Agenda 21 provides a potential framework for sustainable development generally, but it does little to address the unique temporary nature of mega sporting events, and if the 2016 Olympics were any indication of its effectiveness, it falls well short of ensuring sustainable practices. Further, other than the IOC, it does not appear to have been adopted by any other major sporting organization.
With more sporting events on the horizon than ever before, it is time to more holistically address the pollution, waste, greenhouse gases and other negative consequences. Agreements between host city and event organizer often ignore key issues, and host cities are sometimes concerned that organizers will simply go on to the next city if they push too hard on specific terms.
So what might work? One possibility is the use of social licenses, a concept that originated with mining and energy industries operating in developing nations. After unbridled environmental damage – and the ensuing reputational hits – during the 1990s, the World Bank encouraged the industry to use social licenses. These social licenses, which are essentially ongoing agreements with local governments and other stakeholders to indicate local acceptance of a project, helped identify and address concerns about the environmental and human cost of the transitory mining and drilling activities.
Over the last few decades, societies around the globe have begun to shift to a more informed and involved form of decision-making, with an eye toward sustainable practices. Social licenses are part of that, legitimizing stakeholder decisions and providing a framework for managing expectations. The use of social licenses for mega sporting events could benefit all parties and allow for a fair allocation of the benefits and costs associated with the event. Some of the key elements of a social license that could apply include full disclosure and transparency of process; making environmental, social, and economic information available in the local language; early and meaningful community involvement in decision-making; a commitment to sustainable energy and environmental sensitivity, and longevity of community investments.

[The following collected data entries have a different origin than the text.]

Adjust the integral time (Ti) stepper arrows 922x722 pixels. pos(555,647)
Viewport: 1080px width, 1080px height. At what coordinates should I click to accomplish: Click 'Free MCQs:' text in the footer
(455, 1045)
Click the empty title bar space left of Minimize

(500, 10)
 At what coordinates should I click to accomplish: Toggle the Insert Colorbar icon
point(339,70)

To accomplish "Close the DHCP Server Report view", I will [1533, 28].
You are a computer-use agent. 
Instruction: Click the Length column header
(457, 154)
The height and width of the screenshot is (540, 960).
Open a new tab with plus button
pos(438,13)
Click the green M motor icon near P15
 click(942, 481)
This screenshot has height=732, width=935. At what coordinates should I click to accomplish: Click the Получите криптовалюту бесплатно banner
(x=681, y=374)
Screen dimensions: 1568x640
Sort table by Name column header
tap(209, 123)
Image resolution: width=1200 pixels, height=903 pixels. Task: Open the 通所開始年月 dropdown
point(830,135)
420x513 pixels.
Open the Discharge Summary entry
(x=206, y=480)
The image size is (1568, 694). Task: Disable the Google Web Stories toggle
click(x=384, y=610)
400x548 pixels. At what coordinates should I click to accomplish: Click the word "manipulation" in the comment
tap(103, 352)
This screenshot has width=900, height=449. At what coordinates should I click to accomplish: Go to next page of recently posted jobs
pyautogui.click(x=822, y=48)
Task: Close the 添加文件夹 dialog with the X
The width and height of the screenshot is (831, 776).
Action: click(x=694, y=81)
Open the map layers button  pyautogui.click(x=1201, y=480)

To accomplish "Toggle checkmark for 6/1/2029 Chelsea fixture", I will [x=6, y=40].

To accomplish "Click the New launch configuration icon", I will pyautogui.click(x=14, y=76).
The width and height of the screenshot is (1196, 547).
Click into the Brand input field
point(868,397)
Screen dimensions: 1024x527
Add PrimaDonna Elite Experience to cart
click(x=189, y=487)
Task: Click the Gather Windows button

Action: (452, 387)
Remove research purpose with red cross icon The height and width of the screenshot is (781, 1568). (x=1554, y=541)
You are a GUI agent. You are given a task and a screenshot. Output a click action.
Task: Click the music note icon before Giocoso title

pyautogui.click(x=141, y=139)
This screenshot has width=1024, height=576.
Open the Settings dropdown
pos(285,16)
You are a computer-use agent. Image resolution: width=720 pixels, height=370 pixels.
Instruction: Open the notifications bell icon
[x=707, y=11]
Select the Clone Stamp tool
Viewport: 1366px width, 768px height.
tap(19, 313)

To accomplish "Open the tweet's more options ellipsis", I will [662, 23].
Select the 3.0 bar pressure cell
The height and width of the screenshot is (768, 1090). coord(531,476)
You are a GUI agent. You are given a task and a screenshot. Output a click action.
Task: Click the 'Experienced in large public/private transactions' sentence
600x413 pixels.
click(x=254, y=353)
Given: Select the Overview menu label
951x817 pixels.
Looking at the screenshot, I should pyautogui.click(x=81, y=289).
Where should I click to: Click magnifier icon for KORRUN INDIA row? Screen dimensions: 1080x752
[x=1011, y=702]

Although there is no silver bullet to prevent the negative side effects of these mega sporting events, implementing a social license to operate mechanism could at the very least allow communities to identify and meaningful analyze the costs and benefits associated with hosting the event early in the process.
Gina S. Warren is an associate professor at the University of Houston Law Center where she teaches classes in property law, oil & gas law, and domestic and international energy law. Her research explores the role of policy and regulation in the area of sustainable energy, with a focus on renewable energy, climate change, and distributed generation. Prior to entering academia, Warren worked for the international law firm of Perkins Coie, based in Seattle, Washington, where she litigated and advised on matters of energy and utility law. Warren holds a Bachelor of Science in Psychology from the University of Arizona and a Juris Doctorate from Rutgers School of Law.